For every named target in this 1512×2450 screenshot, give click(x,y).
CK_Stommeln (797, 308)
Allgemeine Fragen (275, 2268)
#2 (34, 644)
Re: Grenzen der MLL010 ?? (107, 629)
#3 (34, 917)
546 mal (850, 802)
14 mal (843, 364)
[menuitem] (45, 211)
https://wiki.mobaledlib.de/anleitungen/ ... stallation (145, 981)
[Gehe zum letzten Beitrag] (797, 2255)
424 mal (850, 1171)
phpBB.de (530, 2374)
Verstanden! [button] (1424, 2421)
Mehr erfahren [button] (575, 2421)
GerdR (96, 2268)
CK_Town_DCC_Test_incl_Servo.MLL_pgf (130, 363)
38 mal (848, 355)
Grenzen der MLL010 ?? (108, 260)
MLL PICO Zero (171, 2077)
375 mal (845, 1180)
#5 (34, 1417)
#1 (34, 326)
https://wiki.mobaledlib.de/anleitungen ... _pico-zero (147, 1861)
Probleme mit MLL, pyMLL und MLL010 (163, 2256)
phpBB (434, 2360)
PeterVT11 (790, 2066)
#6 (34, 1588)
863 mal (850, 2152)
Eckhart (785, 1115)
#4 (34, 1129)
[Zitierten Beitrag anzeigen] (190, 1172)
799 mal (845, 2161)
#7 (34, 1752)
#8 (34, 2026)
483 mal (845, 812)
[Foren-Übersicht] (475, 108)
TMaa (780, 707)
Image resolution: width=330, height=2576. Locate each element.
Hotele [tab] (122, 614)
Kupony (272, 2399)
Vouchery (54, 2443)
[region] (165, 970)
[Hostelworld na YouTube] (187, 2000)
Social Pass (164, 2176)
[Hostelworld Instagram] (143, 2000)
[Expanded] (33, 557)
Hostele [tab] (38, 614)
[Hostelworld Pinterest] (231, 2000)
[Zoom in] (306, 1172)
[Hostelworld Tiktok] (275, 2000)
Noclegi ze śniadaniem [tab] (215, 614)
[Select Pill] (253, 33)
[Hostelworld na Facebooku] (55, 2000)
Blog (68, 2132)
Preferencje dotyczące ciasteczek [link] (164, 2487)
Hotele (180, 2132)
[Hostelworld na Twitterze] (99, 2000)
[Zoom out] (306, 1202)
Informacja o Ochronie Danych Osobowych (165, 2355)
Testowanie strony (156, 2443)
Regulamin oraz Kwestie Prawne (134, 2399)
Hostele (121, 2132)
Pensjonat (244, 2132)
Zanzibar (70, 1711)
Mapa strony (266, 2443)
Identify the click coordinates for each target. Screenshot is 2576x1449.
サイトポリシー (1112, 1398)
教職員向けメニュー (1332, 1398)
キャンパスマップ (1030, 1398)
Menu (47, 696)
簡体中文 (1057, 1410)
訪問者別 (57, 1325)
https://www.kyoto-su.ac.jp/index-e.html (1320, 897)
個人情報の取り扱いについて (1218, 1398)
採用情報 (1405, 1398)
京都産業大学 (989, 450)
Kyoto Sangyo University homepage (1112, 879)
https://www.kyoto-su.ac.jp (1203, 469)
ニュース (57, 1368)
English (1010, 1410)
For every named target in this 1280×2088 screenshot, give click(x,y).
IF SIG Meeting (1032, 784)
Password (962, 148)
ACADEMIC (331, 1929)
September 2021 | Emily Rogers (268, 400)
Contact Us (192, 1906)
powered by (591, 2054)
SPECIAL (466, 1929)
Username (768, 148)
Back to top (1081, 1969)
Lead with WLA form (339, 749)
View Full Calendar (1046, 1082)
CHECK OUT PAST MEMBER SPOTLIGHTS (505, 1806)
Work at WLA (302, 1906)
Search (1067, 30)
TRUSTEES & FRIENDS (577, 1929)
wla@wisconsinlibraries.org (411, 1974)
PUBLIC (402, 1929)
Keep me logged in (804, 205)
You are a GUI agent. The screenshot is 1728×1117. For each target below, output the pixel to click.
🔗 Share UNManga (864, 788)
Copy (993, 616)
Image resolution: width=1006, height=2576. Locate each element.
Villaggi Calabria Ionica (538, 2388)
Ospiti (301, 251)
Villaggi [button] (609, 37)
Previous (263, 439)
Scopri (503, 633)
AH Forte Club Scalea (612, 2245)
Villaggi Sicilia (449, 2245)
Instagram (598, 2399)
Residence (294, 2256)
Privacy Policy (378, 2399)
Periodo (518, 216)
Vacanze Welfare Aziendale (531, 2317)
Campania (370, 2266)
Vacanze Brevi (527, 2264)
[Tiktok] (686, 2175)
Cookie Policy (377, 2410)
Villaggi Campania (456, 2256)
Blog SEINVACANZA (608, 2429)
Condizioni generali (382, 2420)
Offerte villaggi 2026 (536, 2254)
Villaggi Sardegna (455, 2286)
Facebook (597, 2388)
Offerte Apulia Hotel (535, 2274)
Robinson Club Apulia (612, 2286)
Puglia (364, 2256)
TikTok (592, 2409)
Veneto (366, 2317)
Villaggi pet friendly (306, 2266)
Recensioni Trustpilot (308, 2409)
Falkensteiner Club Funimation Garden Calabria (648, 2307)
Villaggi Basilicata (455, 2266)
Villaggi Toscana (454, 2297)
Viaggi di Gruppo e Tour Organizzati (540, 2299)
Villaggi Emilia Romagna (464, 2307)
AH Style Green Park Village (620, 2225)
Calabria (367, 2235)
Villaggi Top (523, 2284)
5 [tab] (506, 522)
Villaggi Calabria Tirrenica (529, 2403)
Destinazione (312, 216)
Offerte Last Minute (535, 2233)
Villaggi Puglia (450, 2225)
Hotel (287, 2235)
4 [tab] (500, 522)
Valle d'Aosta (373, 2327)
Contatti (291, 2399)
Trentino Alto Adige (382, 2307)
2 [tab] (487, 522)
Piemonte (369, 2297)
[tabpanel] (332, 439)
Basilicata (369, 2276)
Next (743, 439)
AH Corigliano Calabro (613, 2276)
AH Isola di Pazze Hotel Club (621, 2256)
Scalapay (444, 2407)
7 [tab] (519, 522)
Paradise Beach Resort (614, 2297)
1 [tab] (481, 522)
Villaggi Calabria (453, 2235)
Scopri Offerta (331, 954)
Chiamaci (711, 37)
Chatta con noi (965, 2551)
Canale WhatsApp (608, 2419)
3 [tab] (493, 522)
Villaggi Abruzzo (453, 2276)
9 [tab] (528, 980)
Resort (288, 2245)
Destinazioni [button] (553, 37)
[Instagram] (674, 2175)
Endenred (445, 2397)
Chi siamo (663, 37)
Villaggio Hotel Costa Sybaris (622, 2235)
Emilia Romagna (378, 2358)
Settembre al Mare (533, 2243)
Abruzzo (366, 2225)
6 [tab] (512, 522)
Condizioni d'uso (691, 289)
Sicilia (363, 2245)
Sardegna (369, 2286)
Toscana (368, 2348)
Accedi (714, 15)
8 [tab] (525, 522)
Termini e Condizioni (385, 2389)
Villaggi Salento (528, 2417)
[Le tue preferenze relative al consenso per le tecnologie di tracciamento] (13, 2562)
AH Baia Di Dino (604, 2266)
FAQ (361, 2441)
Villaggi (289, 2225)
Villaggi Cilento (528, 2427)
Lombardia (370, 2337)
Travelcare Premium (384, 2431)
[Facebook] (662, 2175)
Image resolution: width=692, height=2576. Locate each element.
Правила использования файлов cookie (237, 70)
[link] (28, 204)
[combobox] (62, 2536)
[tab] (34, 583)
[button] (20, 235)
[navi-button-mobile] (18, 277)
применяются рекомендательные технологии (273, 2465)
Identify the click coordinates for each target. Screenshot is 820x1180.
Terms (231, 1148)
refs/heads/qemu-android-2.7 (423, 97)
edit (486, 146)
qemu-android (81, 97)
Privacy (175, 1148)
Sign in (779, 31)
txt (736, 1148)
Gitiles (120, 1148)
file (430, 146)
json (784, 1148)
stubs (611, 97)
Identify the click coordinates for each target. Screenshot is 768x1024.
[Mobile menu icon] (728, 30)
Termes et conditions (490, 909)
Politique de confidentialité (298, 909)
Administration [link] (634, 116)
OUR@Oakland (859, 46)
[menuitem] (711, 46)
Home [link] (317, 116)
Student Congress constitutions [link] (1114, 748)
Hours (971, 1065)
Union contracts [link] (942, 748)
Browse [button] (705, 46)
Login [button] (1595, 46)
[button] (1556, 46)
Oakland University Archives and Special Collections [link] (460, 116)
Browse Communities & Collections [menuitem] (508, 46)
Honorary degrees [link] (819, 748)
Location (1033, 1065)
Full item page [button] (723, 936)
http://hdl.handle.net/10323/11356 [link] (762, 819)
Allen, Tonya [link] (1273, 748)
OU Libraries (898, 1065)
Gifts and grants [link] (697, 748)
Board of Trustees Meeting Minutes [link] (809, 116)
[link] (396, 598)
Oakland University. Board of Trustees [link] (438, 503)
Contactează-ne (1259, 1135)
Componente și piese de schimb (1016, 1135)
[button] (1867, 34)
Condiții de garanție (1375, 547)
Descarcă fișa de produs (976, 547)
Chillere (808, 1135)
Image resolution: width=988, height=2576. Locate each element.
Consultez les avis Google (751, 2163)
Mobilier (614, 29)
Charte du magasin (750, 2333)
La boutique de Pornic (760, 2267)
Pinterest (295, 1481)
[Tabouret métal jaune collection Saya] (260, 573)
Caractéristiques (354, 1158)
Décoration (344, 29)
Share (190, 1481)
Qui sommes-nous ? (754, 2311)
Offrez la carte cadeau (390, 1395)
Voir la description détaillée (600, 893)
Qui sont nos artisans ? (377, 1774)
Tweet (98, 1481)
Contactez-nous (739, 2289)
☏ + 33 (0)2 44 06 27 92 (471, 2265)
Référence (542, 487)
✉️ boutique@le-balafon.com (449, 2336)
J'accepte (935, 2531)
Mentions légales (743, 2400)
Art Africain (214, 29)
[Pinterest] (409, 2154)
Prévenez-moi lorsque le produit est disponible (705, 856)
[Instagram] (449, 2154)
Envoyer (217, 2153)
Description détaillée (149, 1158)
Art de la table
☆ ☆ ☆
Among the records above, repeat exactly the line with "3 [tab] (493, 522)", the line with "Правила использования файлов cookie (237, 70)", and every line in between, and only those.

3 [tab] (493, 522)
Villaggi Abruzzo (453, 2276)
9 [tab] (528, 980)
Resort (288, 2245)
Destinazioni [button] (553, 37)
[Instagram] (674, 2175)
Endenred (445, 2397)
Chi siamo (663, 37)
Villaggio Hotel Costa Sybaris (622, 2235)
Emilia Romagna (378, 2358)
Settembre al Mare (533, 2243)
Abruzzo (366, 2225)
6 [tab] (512, 522)
Condizioni d'uso (691, 289)
Sicilia (363, 2245)
Sardegna (369, 2286)
Toscana (368, 2348)
Accedi (714, 15)
8 [tab] (525, 522)
Termini e Condizioni (385, 2389)
Villaggi Salento (528, 2417)
[Le tue preferenze relative al consenso per le tecnologie di tracciamento] (13, 2562)
AH Baia Di Dino (604, 2266)
FAQ (361, 2441)
Villaggi (289, 2225)
Villaggi Cilento (528, 2427)
Lombardia (370, 2337)
Travelcare Premium (384, 2431)
[Facebook] (662, 2175)
Image resolution: width=692, height=2576. Locate each element.
Правила использования файлов cookie (237, 70)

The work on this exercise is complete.